I think your question is going to be 'everything is *' and that's because of this part of your giant if:

if (s[j] = 'a'

That will always be true. You need the ==

Also you put j++ too early - you'd skip characters because you immediately increment upon entering the loop.

Comments

4

By incrementing the j at the beginning you will lose the 0 index (the first character).

Since you want to return new data to the outside world (outside the function scope), you either allocate memory for the new data outside the function, and pass in a pointer of that data to this function, or you just allocate dynamic memory inside this function - remember to delete it.

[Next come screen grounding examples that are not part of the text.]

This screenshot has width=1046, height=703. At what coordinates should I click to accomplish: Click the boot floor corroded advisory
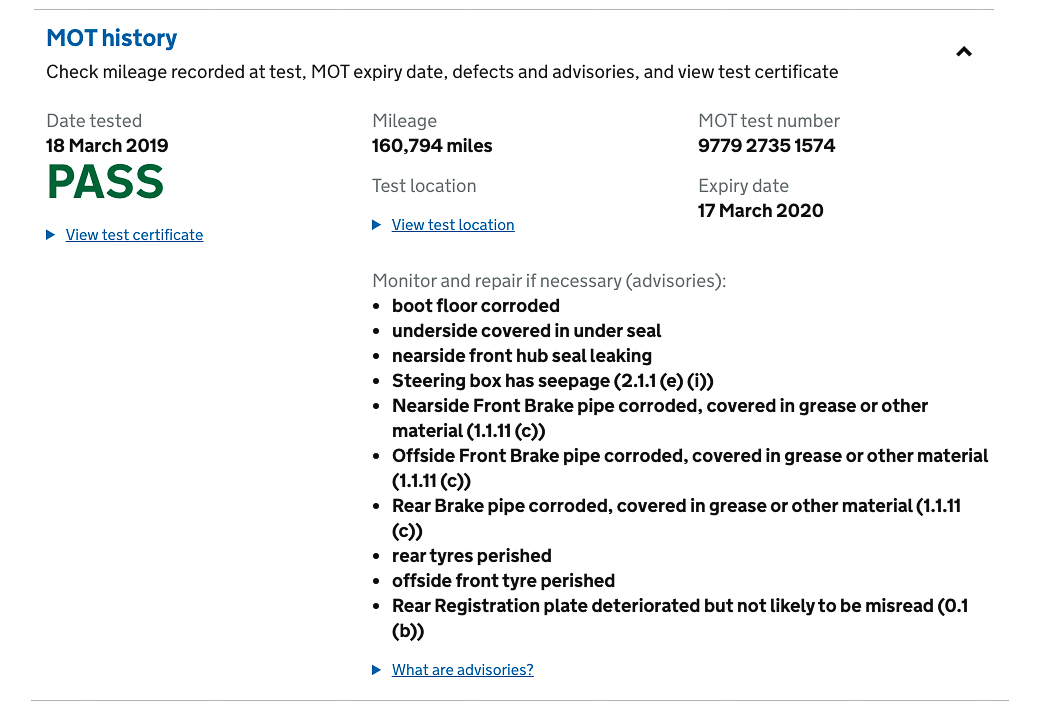coord(476,305)
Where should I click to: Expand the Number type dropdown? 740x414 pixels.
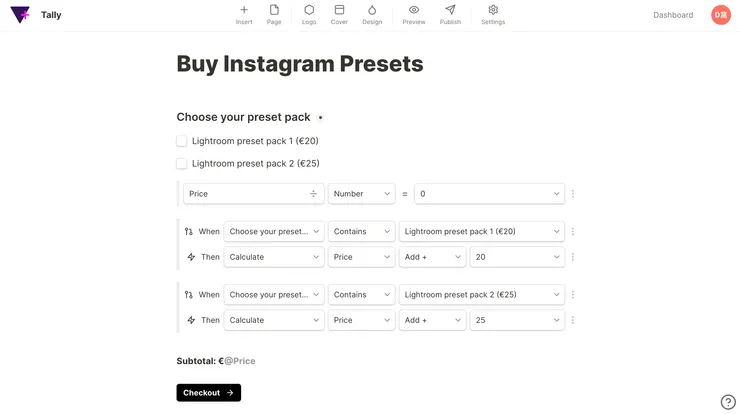click(361, 194)
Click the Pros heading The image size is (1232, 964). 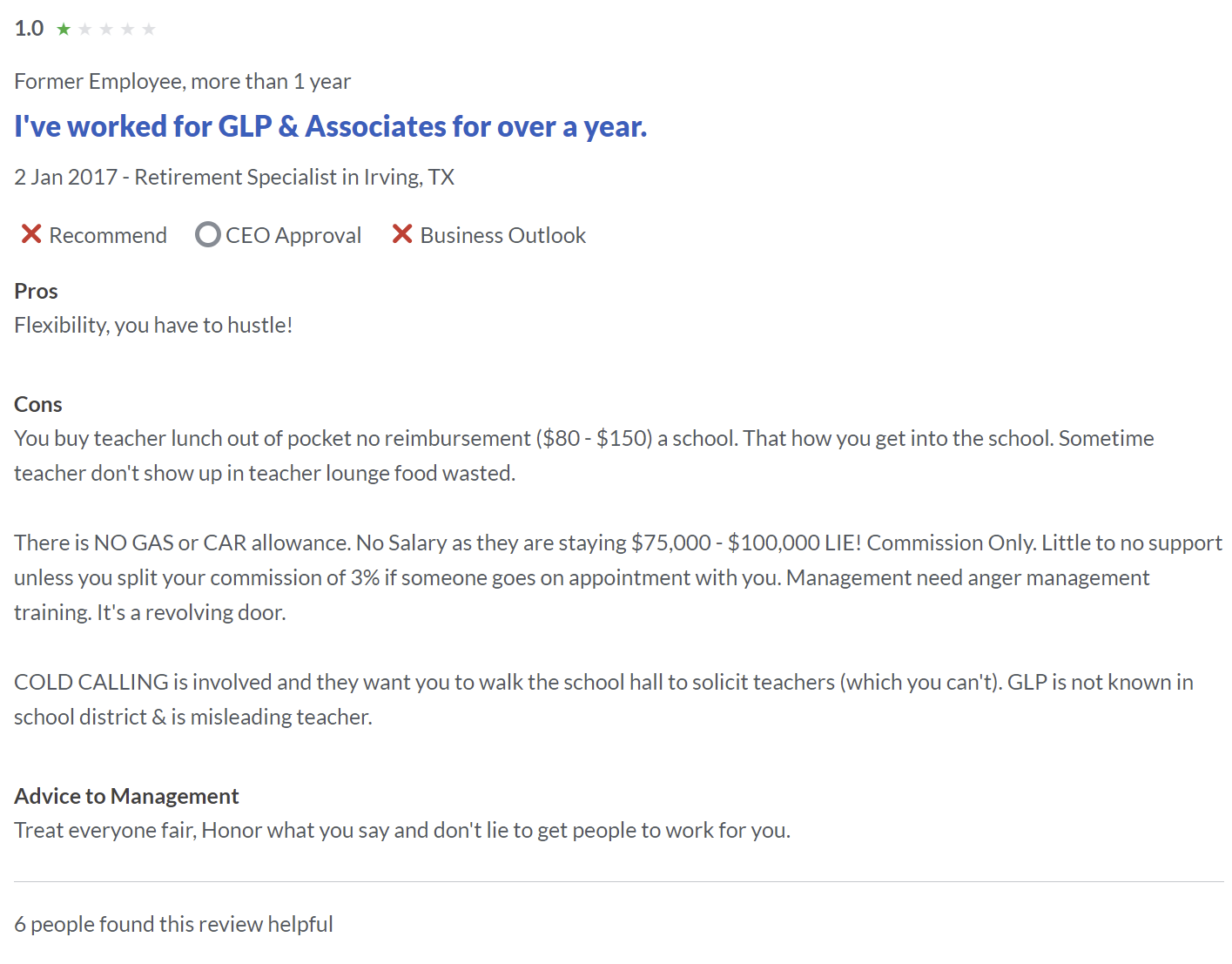tap(36, 291)
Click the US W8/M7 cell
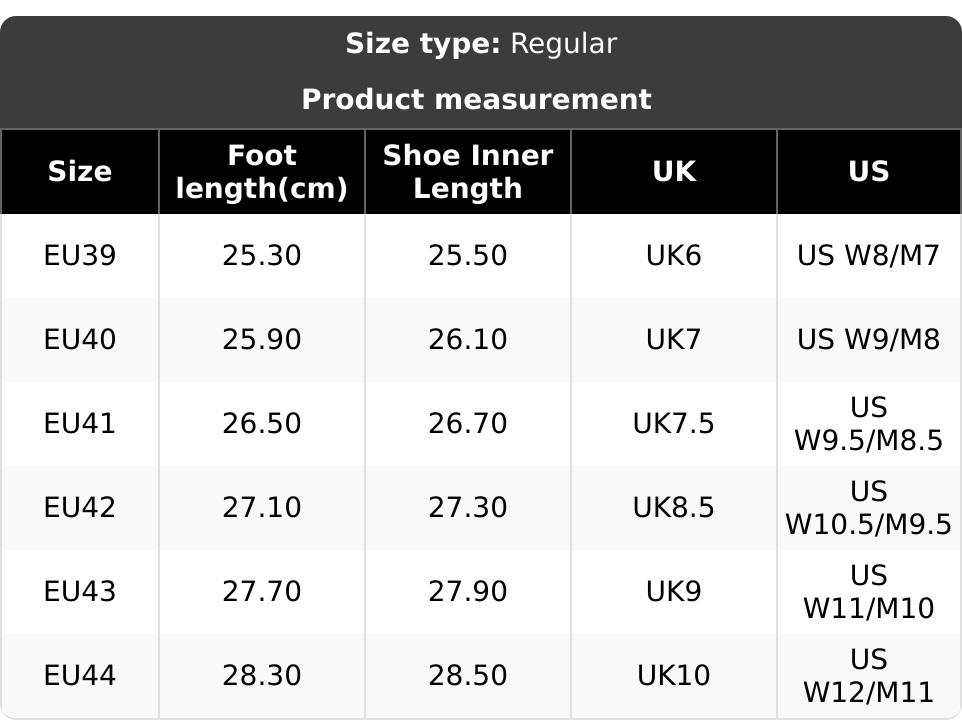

One implementation would be:

char *star_vowels(char s[]){
    // let's allocate memory for the new string.
    // its size should be strlen(s) + 1 (the ending char).
    char *final = malloc(strlen(s) + 1); 

    int j = 0;
    while (s[j] != 0){
        if (s[j] == 'a' || s[j] == 'e' || s[j] == 'i' || s[j] == 'o' || s[j] == 'u'){
            final[j] = '*';
        } else {
            final[j] = s[j];
        }
        j++;
    }
    final[j] = 0; // end the string
    return final;
}

Working example: http://codepad.org/dd2w5cuy

1 Comment

The question asks to replace the characters - every reason to think inplace, though it's good that you've mentioned the issue and illustrated the alternative.